On one level this is all quite bizarre. One would perhaps expect Christians to be rather less judgemental, in accordance with the recorded liberal and inclusive teachings of Jesus of Nazareth. After all, he was welcoming to sex workers and even tax collectors. But, then again, how the many Christians who believe Mary being impregnated by a "god" is somehow more normal than gay sex has always been quite beyond me.
However, the contentions of the hoteliers in this case are troubling regardless of any seeming conflict between homosexuality and a distorted form of Christianity. Indeed, there is a very basic legal principle at stake.
It is a great and ancient English legal tradition that any hotel is in principle open to any guest. Inns, like toll bridges and ferries, should be open to all comers who are able to pay their way.
As a legal tradition, this predates the Victorian legal invention of extreme freedom of contract doctrine. It was simply not open to the innkeeper, the tollhouse, or the ferryman to refuse to enter into a contract on a whim.

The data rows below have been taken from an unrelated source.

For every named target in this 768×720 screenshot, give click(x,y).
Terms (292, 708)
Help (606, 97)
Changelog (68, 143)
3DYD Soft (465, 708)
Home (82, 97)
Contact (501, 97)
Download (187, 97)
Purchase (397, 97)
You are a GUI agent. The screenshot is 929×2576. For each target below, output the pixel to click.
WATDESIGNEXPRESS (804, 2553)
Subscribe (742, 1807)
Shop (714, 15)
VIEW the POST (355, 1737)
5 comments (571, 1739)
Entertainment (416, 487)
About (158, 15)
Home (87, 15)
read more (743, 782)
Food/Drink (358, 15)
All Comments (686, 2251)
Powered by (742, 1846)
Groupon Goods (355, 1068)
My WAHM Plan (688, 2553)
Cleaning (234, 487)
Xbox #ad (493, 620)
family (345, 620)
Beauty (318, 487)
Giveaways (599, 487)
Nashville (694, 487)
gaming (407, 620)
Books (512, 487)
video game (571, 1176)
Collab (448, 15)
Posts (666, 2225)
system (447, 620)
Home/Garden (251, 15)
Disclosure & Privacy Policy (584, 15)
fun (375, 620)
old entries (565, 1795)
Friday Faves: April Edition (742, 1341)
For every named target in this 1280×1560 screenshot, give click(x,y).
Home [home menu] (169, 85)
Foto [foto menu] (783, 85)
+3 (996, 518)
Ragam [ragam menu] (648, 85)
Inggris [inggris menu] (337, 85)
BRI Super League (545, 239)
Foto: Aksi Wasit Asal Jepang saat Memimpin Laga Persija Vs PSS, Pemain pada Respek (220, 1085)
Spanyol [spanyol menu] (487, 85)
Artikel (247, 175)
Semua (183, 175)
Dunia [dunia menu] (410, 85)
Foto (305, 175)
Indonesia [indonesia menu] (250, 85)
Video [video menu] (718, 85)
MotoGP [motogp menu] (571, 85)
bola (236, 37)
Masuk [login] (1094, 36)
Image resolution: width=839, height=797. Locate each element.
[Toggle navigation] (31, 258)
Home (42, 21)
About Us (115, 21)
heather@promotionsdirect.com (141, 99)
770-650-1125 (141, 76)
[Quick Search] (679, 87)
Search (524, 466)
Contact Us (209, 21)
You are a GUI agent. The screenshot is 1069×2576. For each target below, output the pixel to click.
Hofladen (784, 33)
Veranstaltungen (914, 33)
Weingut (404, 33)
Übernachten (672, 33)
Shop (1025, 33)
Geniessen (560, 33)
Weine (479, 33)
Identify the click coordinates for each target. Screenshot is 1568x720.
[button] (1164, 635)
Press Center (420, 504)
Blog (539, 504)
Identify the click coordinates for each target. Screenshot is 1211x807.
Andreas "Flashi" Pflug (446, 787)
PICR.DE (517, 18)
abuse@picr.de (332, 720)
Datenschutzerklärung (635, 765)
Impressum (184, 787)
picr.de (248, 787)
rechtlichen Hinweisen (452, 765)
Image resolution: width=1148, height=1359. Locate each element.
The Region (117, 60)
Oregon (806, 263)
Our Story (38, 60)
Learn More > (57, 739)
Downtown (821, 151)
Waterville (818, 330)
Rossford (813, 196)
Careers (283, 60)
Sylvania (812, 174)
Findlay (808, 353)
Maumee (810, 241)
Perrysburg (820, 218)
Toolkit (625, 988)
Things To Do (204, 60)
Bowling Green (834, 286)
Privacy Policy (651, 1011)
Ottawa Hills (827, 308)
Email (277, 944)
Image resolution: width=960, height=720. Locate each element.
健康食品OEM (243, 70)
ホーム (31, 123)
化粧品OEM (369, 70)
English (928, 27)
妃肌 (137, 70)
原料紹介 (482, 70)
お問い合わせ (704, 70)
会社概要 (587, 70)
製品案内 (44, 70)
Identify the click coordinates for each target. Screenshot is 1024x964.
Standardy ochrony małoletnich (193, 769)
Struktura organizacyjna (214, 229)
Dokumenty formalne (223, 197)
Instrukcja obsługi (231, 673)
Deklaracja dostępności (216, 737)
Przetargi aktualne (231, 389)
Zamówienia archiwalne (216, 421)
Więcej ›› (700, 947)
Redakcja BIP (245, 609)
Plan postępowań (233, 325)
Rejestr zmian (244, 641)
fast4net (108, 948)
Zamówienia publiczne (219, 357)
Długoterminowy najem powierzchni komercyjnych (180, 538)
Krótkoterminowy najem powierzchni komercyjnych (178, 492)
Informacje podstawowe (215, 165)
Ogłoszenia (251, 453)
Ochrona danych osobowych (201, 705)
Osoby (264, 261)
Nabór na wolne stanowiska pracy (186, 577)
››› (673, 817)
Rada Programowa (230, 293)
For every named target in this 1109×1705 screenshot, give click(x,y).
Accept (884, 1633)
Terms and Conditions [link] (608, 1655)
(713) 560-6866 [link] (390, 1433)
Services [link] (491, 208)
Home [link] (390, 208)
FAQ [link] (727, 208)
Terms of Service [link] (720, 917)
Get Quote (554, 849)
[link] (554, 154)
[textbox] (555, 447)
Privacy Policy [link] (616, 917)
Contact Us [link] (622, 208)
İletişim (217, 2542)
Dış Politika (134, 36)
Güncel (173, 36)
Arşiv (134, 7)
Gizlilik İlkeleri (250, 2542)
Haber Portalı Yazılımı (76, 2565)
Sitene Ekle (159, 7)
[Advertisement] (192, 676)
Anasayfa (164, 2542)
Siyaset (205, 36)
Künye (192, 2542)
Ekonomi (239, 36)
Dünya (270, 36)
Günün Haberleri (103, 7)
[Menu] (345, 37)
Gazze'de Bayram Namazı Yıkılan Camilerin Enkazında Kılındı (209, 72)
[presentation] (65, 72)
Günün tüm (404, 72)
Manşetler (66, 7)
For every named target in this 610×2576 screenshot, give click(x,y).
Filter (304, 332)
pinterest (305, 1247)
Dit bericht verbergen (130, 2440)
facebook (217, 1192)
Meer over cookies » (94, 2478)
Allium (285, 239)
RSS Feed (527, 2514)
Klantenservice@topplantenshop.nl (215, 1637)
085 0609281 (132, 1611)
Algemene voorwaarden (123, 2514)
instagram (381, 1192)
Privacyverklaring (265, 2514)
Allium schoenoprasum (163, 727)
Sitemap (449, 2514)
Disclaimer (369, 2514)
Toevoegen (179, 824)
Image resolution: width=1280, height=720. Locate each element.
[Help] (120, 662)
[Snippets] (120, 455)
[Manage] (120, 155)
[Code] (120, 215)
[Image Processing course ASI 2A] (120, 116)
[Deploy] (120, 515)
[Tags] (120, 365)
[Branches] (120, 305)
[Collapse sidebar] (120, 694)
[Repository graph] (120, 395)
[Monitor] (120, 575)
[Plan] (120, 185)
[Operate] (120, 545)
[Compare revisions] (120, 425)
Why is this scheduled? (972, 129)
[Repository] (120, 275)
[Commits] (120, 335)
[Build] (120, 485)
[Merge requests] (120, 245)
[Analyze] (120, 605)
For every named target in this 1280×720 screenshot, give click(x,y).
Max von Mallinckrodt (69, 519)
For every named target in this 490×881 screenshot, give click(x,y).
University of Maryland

There was always a greater public interest than selfish contractual autonomy.
This area of law, aspects of which are called "common carriage", is still highly relevant today. Modern telecommunications and utilities law is to a large extent premised on such rules of "common carriage". It also informs the ongoing debates on net neutrality.
The duties that one owes to strangers are central to any developed system of law, as they are to any sensible system of ethics. In both legal and ethical contexts, there is long tradition of valuing the hospitality to be given to travellers and guests.
So it is saddening that some followers of the very religion that gave us the parable of the Good Samaritan appear now to be completely unaware of this.
David Allen Green is legal correspondent of the New Statesman.